Un capital naturel dans le rouge

Alors que 2010 est l’Année internationale de la biodiversité, les ressources naturelles disparaissent à un rythme alarmant, sans précédent depuis l’extinction des dinosaures il y a 65 millions d’années, selon l’ONU.

Lors du Sommet mondial en 2002 à Johannesburg en Afrique du Sud, la communauté internationale s’est engagée à ralentir la perte de la biodiversité à l’horizon 2010.

Pourtant, aujourd’hui, les objectifs sont loin d’être atteints : les espèces disparaissent actuellement à un rythme mille fois supérieur à la normale, 11 % des zones naturelles qui existaient encore en 2000 pourraient disparaître prochainement, 50 % des zones humides ont été asséchées et au cours des 300 dernières années, la superficie forestière mondiale a diminué d’environ 40 %, les forêts ayant totalement disparu dans 25 pays !

 » Les mesures de conservation sont effectives, mais elles ne sont tout simplement pas suffisantes.
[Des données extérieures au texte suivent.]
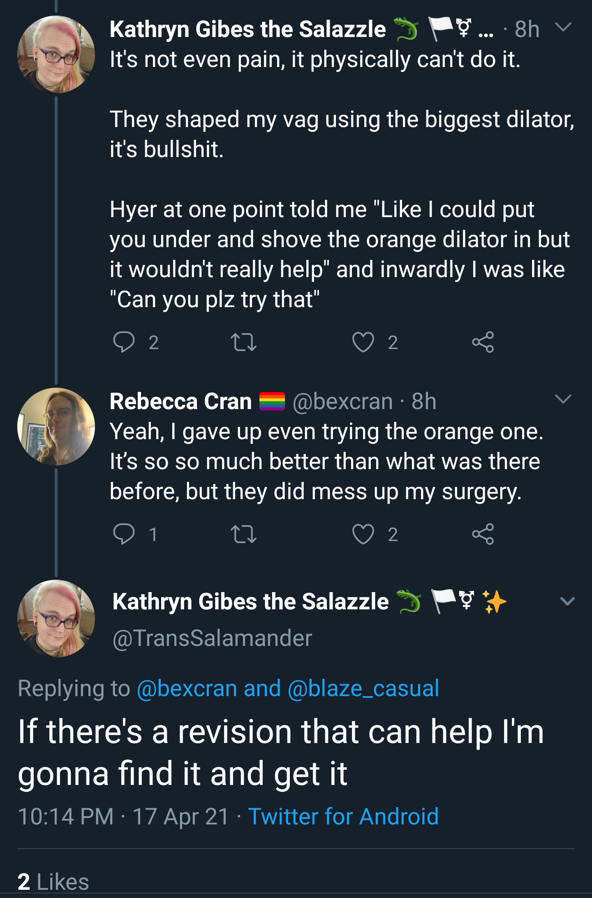Viewport: 592px width, 898px height.
Task: Share Rebecca Cran's tweet
Action: click(483, 534)
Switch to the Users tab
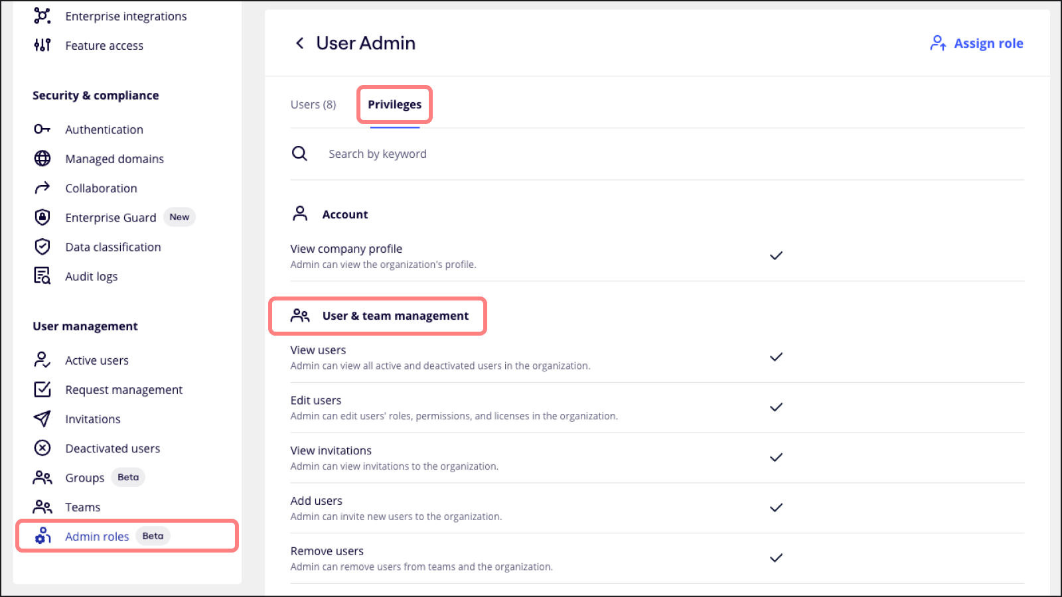Screen dimensions: 1062x597 click(312, 104)
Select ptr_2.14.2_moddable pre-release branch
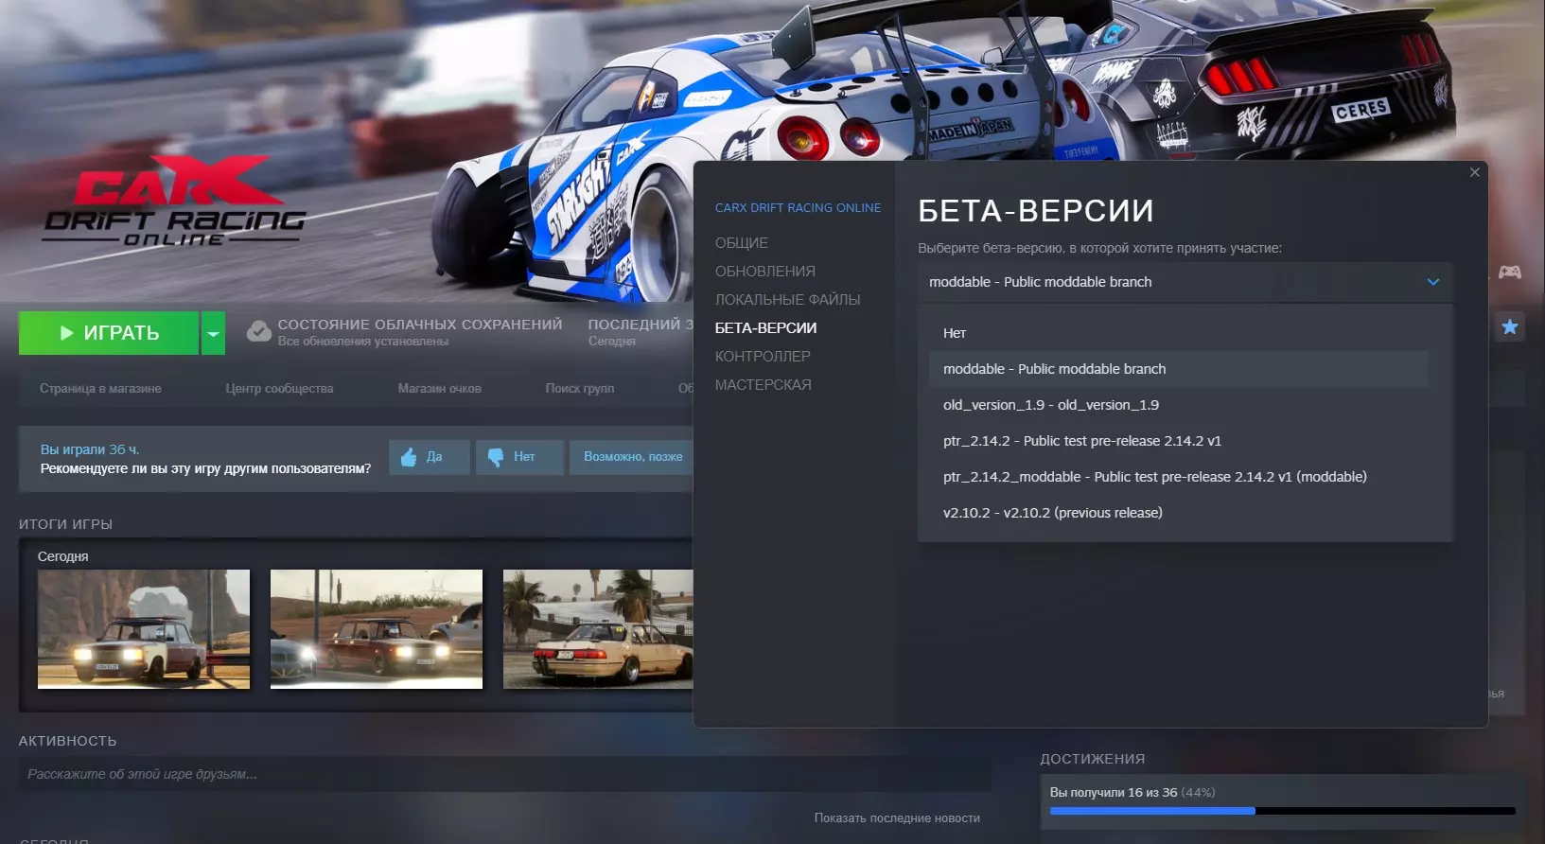Screen dimensions: 1545x844 pyautogui.click(x=1154, y=477)
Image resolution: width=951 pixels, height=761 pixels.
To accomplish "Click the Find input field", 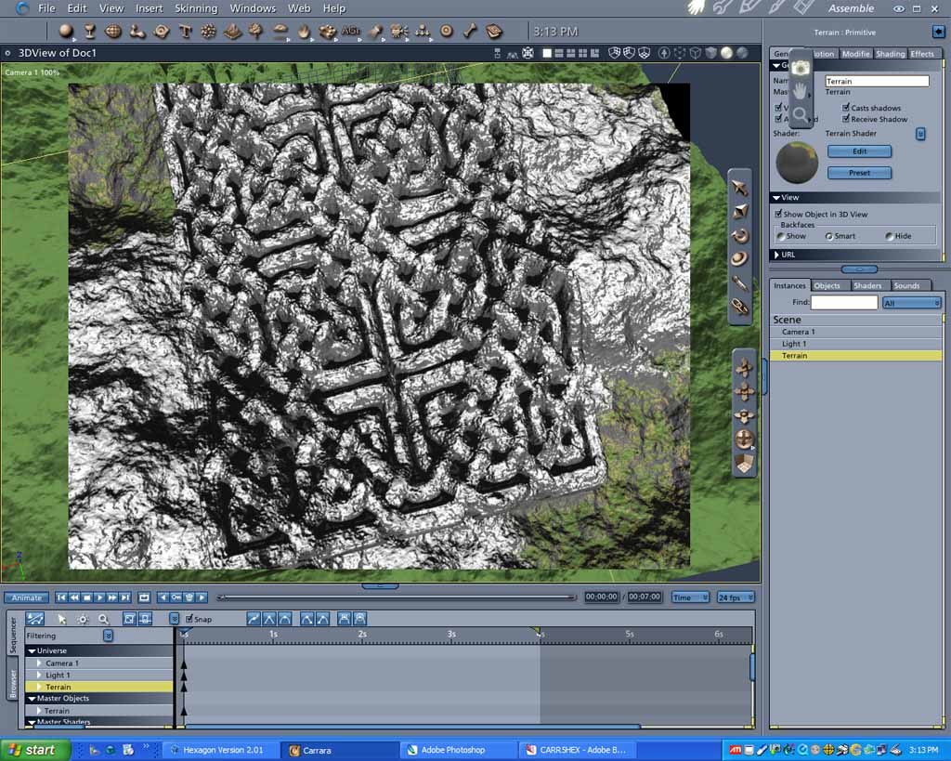I will coord(844,302).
Après de grands bouleversements de la biodiversité, le rétablissement est difficile, coûteux, et trop souvent impossible « , souligne l’UICN, l’Union Internationale pour la Conservation de la Nature.

« Cette réunion s’inscrit dans le cadre des efforts menés pour répondre à une réalité toute simple, nous sommes en train de détruire la vie sur Terre , a déclaré à l’ouverture de la conférence Achim Steiner, directeur du Programme des Nations unies pour l’environnement (PNUE). C’est de notre vie qu’il s’agit. C’est la vie sur cette planète qui est en jeu et il ne faut pas que la génération à venir nous accuse d’avoir été irresponsables ».

Et pour cela, le monde ne doit pas rester inerte, il doit inverser pour de bon la tendance même si les enjeux de ce sommet sont avant tout écomiques avant d’être écologiques.

Selon une étude publiée ce mois-ci sous les auspices de l’Onu, les dégâts causés à l’environnement par l’activité humaine en 2008 ont engendré 6 600 milliards de dollars, soit 11 % du PIB mondial.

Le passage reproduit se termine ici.